Are the deep insights of Hugo Black, William Brennan, and Felix Frankfurter that have defined our cherished Bill of Rights fatally flawed? With meticulous historical scholarship and elegant legal interpretation a leading scholar of Constitutional law boldly answers yes as he explodes conventional wisdom about the first ten amendments to the U.S. Constitution in this incisive new account of our most basic charter of liberty. Akhil Reed Amar brilliantly illuminates in rich detail not simply the text, structure, and history of individual clauses of the 1789 Bill, but their intended relationships to each other and to other constitutional provisions. Amar’s corrective does not end there, however, for as his powerful narrative proves, a later generation of antislavery activists profoundly changed the meaning of the Bill in the Reconstruction era. With the Fourteenth Amendment, Americans underwent a new birth of freedom that transformed the old Bill of Rights.

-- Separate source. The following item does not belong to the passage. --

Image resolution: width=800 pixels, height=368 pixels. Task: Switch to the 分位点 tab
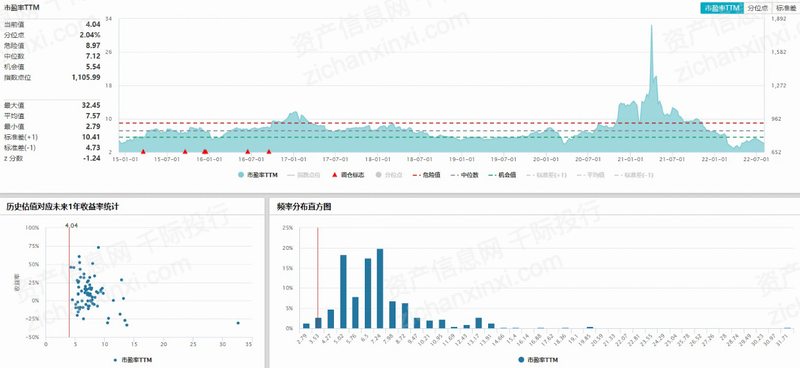click(x=757, y=8)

We have as a result a complex historical document originally designed to protect the people against self-interested government and revised by the Fourteenth Amendment to guard minority against majority. In our continuing battles over freedom of religion and expression, arms bearing, privacy, states’ rights, and popular sovereignty, Amar concludes, we must hearken to both the Founding Fathers who created the Bill and their sons and daughters who reconstructed it.

Amar’s landmark work invites citizens to a deeper understanding of their Bill of Rights and will set the basic terms of debate about it for modern lawyers, jurists, and historians for years to come.

Akhil Reed Amar is Southmayd Professor of Law at Yale. He is the author of scores of articles on constitutional law and criminal procedure, as well as The Constitution and Criminal Procedure: First Principles, published by Yale University Press.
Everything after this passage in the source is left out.